Installing SaaS applications is easy. It's integrating them that can drive up the cost and complexity SaaS is supposed to avoid.

Mary Hayes Weier, Contributor

October 17, 2008

3 Min Read

NOT ALL INTEGRATION IS EQUAL
SaaS vendors generally provide lists of third-party integrators and software vendors they've worked with. But it's important to understand the level of integration, as it could mean the difference between a few clicks of a mouse or days of coding by the IT staff. Says Chiquita's Singh: "Every customer has to ask every vendor the same question: What level of integration do you have?"

Chiquita, which works with several benefits providers on Workday's integration partner list, found their work varied from shallow to deep. "What I suggested back to Workday is they need to be careful when they go into the sales mode and say, 'We've got this benefits integration done,'" Singh says, since, if it isn't a deep integration, it could mean unexpected custom coding and cost for the customer.
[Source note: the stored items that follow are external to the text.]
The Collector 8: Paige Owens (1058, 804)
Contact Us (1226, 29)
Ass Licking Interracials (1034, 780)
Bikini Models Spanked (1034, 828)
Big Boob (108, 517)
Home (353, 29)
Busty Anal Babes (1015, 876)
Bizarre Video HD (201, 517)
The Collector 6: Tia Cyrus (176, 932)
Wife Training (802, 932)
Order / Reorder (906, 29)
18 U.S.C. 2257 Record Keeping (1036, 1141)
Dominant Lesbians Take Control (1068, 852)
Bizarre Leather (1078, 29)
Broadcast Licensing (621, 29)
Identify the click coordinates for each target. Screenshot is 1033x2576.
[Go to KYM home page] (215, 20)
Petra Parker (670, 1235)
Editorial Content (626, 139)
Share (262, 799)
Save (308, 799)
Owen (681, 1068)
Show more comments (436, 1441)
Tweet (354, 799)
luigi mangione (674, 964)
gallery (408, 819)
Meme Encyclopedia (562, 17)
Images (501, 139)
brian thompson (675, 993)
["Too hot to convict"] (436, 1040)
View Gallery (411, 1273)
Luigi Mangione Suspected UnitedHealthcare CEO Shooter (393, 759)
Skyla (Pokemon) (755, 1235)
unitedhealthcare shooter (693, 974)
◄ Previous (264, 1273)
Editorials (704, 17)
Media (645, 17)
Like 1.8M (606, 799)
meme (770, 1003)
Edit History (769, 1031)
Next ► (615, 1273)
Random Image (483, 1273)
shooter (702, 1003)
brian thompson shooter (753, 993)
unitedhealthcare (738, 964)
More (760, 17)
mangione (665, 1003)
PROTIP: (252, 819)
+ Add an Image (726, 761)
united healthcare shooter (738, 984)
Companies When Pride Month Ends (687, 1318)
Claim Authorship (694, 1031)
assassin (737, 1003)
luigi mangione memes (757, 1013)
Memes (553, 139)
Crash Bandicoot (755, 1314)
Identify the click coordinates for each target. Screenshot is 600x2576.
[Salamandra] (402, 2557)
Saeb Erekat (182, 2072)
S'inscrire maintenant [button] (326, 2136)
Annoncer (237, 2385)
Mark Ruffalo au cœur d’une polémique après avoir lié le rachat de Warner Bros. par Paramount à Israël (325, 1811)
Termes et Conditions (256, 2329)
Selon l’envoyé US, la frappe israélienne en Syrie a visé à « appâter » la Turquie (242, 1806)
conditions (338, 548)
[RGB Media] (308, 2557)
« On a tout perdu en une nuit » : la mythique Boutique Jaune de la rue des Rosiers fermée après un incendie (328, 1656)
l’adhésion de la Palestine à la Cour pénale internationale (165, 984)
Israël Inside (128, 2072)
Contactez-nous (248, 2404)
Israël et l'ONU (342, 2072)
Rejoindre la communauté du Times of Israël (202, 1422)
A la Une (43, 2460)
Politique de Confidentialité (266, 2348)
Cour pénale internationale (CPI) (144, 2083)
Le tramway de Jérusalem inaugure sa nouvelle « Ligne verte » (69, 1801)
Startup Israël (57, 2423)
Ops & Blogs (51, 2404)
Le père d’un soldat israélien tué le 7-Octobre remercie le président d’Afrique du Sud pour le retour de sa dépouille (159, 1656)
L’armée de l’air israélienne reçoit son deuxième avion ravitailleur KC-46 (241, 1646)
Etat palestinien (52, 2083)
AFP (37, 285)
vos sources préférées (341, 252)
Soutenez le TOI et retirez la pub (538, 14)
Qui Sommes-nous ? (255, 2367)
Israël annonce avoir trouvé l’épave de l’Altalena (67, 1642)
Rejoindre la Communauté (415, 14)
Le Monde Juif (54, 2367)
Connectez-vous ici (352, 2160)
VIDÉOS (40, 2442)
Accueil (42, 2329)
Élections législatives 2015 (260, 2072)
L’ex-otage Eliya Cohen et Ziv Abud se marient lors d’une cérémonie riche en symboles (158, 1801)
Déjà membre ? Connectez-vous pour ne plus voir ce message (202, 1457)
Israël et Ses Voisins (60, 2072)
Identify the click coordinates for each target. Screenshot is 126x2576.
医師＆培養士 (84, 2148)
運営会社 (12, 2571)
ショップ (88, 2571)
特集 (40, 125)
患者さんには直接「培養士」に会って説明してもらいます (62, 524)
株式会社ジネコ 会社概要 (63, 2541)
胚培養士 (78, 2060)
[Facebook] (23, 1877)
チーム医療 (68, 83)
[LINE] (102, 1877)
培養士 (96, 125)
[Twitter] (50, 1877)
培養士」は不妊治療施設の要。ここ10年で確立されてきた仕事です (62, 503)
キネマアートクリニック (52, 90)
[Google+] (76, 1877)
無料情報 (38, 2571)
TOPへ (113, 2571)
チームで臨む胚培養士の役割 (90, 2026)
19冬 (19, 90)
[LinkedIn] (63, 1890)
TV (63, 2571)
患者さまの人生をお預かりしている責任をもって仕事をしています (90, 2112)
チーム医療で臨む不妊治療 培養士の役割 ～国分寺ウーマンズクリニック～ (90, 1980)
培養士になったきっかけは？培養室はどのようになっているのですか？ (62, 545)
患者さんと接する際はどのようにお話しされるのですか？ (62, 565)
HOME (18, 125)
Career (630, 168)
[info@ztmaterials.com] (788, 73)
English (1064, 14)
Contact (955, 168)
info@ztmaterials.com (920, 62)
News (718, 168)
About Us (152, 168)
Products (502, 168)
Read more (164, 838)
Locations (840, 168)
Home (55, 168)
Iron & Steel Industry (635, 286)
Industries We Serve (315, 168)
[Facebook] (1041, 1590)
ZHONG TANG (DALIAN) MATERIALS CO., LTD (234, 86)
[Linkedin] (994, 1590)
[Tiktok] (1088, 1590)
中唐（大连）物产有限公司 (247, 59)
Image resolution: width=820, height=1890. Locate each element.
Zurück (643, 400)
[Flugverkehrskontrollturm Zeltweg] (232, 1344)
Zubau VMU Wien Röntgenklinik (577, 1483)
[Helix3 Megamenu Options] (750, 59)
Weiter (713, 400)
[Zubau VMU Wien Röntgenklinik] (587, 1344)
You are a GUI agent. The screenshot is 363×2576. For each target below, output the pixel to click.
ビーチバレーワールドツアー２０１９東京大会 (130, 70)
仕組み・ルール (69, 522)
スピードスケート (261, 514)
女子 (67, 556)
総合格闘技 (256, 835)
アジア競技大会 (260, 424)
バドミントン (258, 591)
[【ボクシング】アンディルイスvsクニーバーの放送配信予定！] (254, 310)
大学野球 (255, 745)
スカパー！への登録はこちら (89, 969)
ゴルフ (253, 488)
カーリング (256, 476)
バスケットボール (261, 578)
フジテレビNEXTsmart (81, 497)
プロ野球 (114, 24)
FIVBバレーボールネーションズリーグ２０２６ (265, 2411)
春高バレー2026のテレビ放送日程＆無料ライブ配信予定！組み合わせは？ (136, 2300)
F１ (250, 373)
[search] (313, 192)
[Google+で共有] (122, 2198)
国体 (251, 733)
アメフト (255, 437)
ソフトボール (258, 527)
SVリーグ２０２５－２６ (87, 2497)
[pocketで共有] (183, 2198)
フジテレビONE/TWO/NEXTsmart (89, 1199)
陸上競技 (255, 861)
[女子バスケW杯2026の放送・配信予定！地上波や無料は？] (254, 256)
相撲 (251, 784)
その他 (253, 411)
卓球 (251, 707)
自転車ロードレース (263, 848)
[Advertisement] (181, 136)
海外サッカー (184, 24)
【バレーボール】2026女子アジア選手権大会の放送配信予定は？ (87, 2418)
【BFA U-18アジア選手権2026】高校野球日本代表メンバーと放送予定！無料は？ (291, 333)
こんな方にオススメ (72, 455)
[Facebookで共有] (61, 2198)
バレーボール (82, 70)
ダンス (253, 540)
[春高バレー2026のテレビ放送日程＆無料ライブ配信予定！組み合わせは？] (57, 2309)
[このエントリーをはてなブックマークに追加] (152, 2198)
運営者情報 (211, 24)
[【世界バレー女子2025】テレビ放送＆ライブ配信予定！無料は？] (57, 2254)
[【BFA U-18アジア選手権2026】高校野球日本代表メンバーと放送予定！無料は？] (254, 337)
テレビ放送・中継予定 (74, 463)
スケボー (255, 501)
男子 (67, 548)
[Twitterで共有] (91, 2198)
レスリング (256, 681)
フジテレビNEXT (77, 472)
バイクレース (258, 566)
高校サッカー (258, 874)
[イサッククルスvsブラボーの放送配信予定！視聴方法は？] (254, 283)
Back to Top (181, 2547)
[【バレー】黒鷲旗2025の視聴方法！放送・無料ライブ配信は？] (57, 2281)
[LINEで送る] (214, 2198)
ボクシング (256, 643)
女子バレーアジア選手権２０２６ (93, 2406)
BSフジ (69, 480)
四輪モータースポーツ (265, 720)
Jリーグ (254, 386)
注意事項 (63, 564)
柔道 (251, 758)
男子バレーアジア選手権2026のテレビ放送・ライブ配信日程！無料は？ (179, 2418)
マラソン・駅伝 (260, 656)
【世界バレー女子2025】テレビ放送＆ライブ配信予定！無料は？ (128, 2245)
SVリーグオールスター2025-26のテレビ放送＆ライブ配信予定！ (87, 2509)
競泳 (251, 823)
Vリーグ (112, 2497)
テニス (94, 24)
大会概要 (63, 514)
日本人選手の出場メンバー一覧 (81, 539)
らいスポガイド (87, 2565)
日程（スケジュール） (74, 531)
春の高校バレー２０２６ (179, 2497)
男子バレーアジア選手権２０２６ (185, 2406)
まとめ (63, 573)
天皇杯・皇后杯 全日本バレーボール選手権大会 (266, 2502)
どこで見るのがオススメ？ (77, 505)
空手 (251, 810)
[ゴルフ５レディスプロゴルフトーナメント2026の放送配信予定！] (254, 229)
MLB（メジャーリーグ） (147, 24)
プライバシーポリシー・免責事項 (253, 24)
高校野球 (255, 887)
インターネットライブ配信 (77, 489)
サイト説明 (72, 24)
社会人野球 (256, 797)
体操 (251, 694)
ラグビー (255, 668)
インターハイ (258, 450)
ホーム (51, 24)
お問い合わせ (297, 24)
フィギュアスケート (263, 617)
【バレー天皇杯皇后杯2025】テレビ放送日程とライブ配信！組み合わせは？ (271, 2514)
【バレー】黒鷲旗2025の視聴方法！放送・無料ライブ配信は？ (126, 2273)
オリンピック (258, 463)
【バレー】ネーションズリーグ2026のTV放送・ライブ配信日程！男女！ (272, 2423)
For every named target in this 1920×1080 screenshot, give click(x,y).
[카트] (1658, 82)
Another integration problem Singh encountered was when one of Chiquita's benefits providers refused to feed data directly into Workday, saying its contract was with Chiquita. That required Chiquita to set up an FTP server on site to collect the data from the benefits provider, and then transfer that data to Workday. Once again, Singh needed to fight to keep from adding infrastructure to support his SaaS effort. After Singh raised the problem with Workday--and noted "any other customer using this provider is going to have the same situation"--Workday agreed to hook up the FTP server at Chiquita and remotely manage the data flow. "This wasn't a Workday issue, but a provider issue," he says. "But my expectation was to not get caught in the middle of it."

Don't misread Singh's candor as discontent. He says he's happy with Workday, pleased with how the vendor solved problems, and confident he can integrate much more with the platform.

In fact, Singh wants to use Workday as a master repository for all employee data, so that when a person leaves the company or changes positions, that move triggers a series of workflows that, for example, automatically remove network access rights or initiate a work order for a change in phone lines. That functionality will mean extensive integration, including a SOA link between Workday and several on-site applications, including Microsoft Active Directory and Lombardi Business Process Management. It's a big project involving a lot of legacy code, and Singh thinks he'll have his own team do much of it, using Oracle BEA AquaLogic middleware.

This is where SaaS applications are headed. The old days when SaaS was a renegade product, bought by a business unit and bolted on without IT's help or blessing are ... OK, they're not even close to gone. It still happens all the time. But that's all the more reason IT must prove it has SaaS integration chops. Sure, a small group can set up a Salesforce tool and get it running over the weekend. When that team sees what can be done by connecting Salesforce to ERP, or Exchange, they just might be glad to bring it out of the darkness.